Results 1 to 13 of 13
  1. #1
    fogus is offline Member
    Join Date
    Mar 2008
    Posts
    43
    Rep Power
    0

    Default I need a 32 or 64 bit hash function

    Hello,

    I have a need for a hash function that takes either a string(0...255 characters) or an integer(0...very_big) and transforms it into a 32 or 64 bit hash function. I would like to be able to take this value in one byte segments (values 0...255) and use them in a hash table structure. I would prefer a 'good' hash function; one that has a nice avalanche effect.

    Does anyone here have a function that he has experience with and would recommend to me?

    Thanks,
    ~fogus

  2. #2
    fogus is offline Member
    Join Date
    Mar 2008
    Posts
    43
    Rep Power
    0

    Default

    Because, like, if I had one, that would be awesome.

    Anyone got something better than mod?
    ~fogus

  3. #3
    emceenugget is offline Senior Member
    Join Date
    Sep 2008
    Posts
    564
    Rep Power
    7

  4. #4
    neilcoffey is offline Senior Member
    Join Date
    Nov 2008
    Posts
    286
    Rep Power
    6

    Default

    When I need a reasonable-quality non-secure hash, I often use a Java implementation of the Numerical Recipies 64 bit hash. Instead of just mixing in each consecutive byte value directly, you use the byte to index a table of 64-bit numbers.
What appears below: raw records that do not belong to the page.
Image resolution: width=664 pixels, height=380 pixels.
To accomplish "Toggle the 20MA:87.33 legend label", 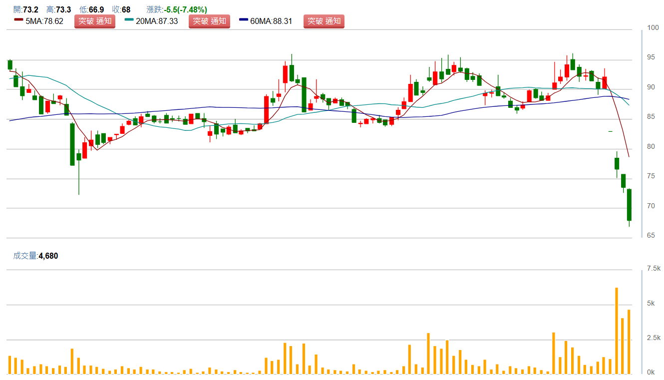I will 157,21.
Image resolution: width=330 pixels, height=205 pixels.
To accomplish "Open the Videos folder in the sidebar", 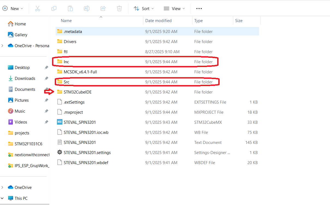I will click(20, 122).
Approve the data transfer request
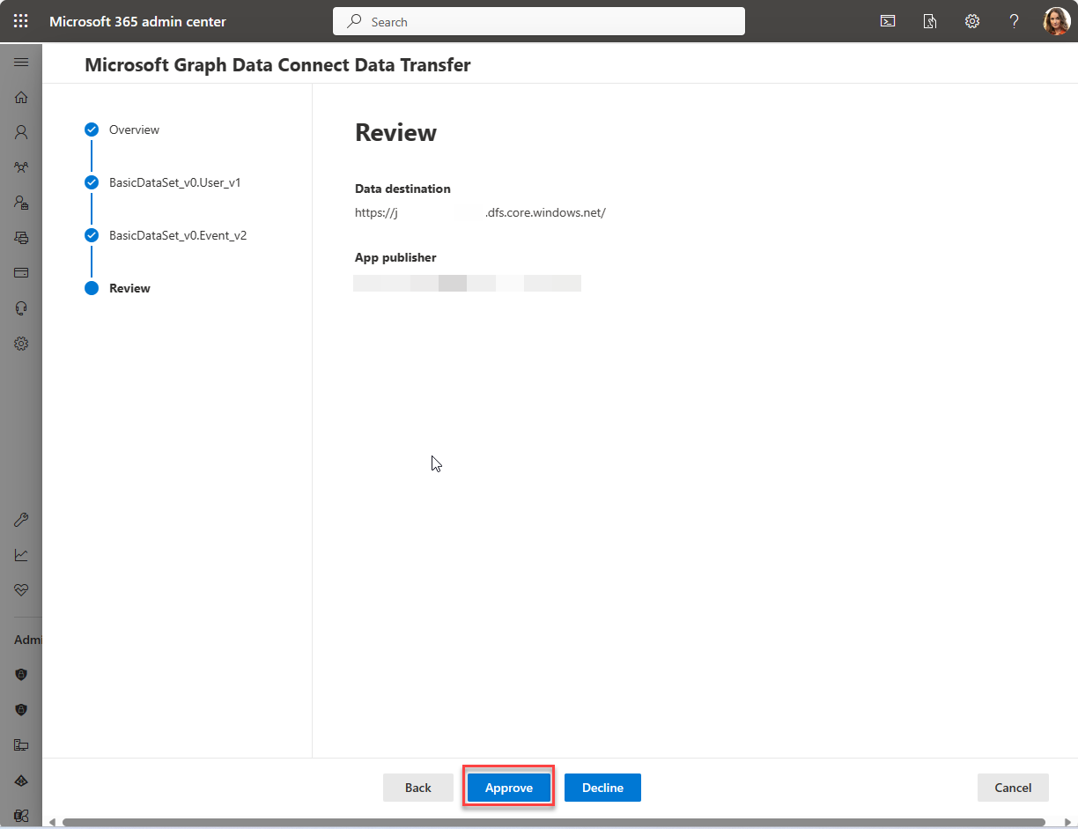The height and width of the screenshot is (829, 1078). click(508, 787)
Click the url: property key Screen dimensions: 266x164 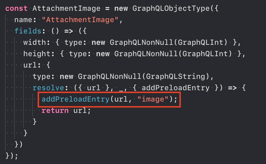[32, 65]
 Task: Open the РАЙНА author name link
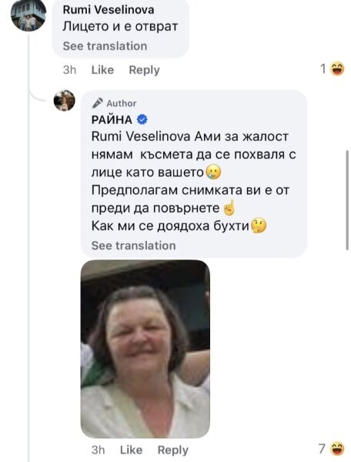[112, 119]
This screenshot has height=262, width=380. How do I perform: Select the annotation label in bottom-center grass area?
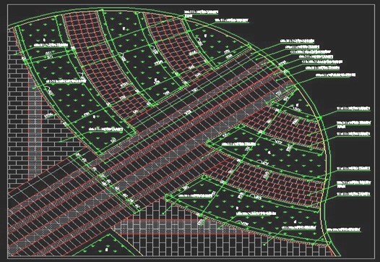coord(256,214)
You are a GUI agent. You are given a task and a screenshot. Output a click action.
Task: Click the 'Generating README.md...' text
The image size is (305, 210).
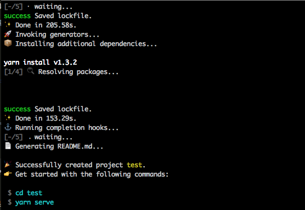pos(59,146)
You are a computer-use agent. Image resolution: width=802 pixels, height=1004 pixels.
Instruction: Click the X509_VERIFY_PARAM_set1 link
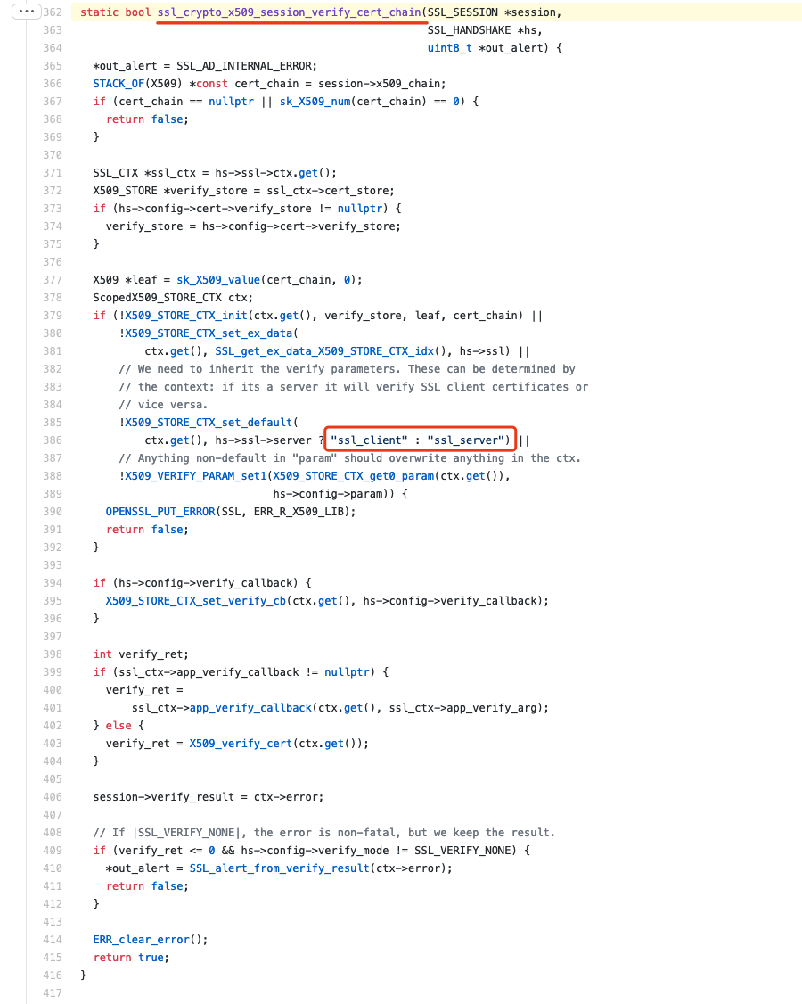pyautogui.click(x=196, y=475)
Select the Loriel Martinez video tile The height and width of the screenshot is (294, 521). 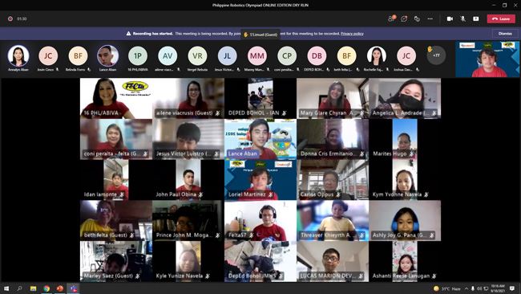pyautogui.click(x=261, y=180)
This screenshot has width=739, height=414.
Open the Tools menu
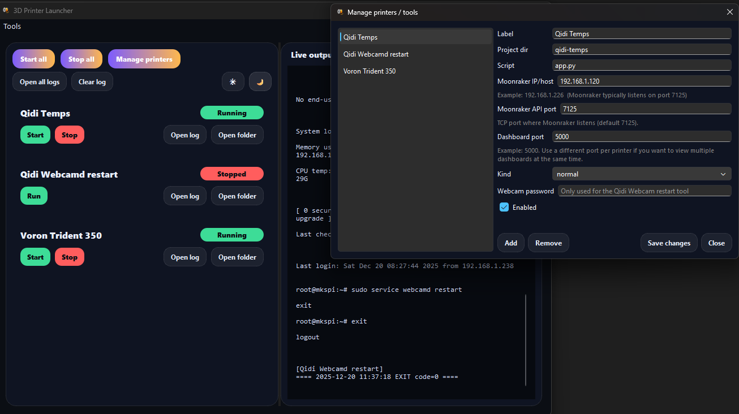click(12, 26)
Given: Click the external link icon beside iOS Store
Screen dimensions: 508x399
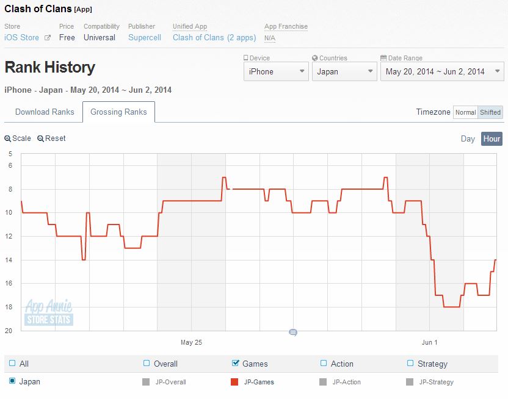Looking at the screenshot, I should coord(47,38).
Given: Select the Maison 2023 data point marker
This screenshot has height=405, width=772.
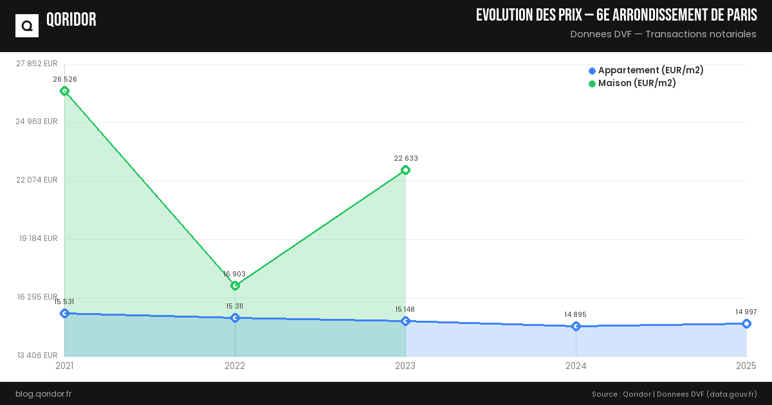Looking at the screenshot, I should (405, 170).
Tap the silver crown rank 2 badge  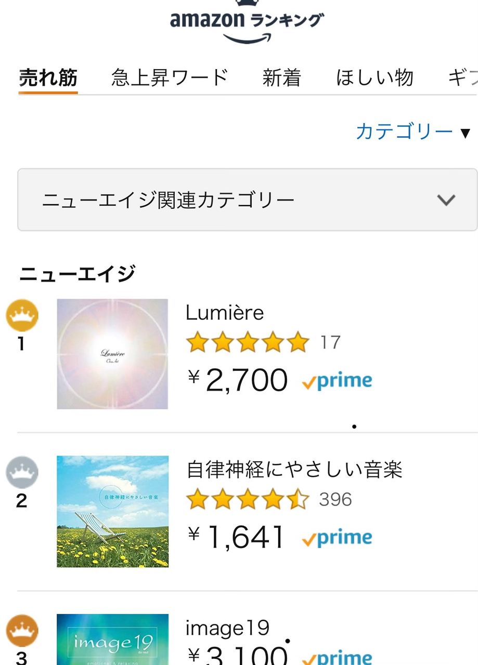[x=22, y=472]
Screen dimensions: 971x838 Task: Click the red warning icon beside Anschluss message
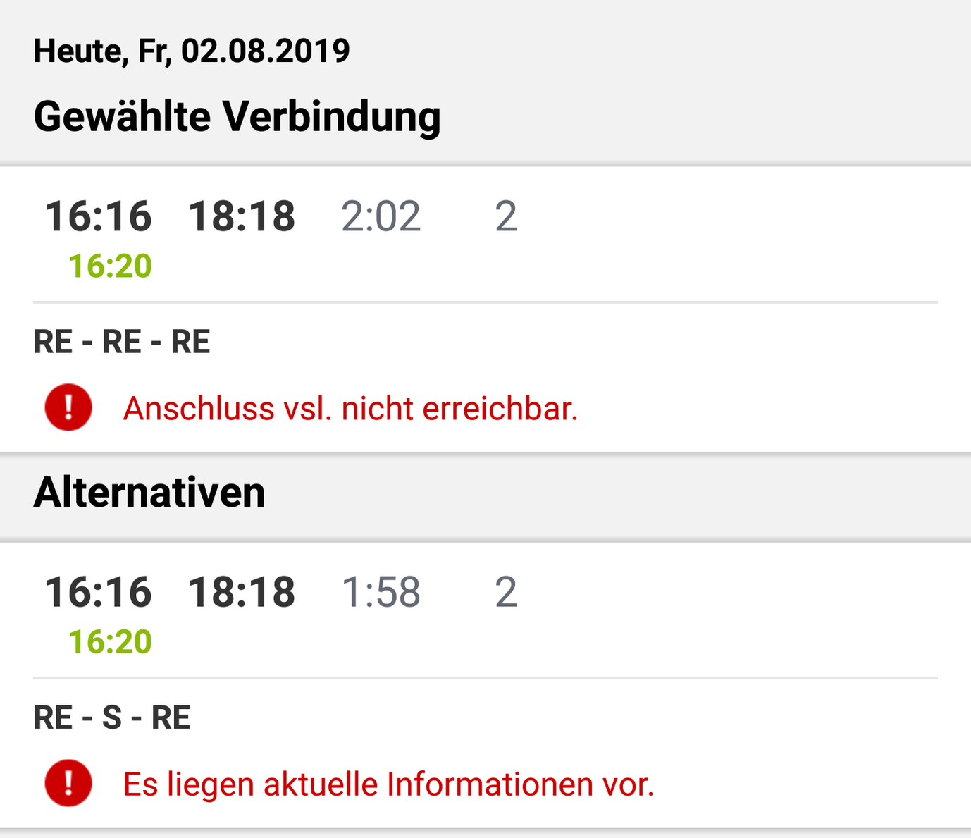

That table is calculated by taking successive output from a random number generator, in this case an XORShift generator. You'll see that during table generation, 30 of every 31 numbers generated is skipped -- I think this is to give successive numbers in the table a chance of having very different bits set (a slightly negative property of the XORShift generators is they can get into a "rut" where not many bits are set in the numbers generated).

    In principle, HSTART could be any non-zero value-- I'm guessing either the authors just liked the results with this value in some way, or else it was the value of the system clock/some other source of 64 random bits when they wrote the algorithm...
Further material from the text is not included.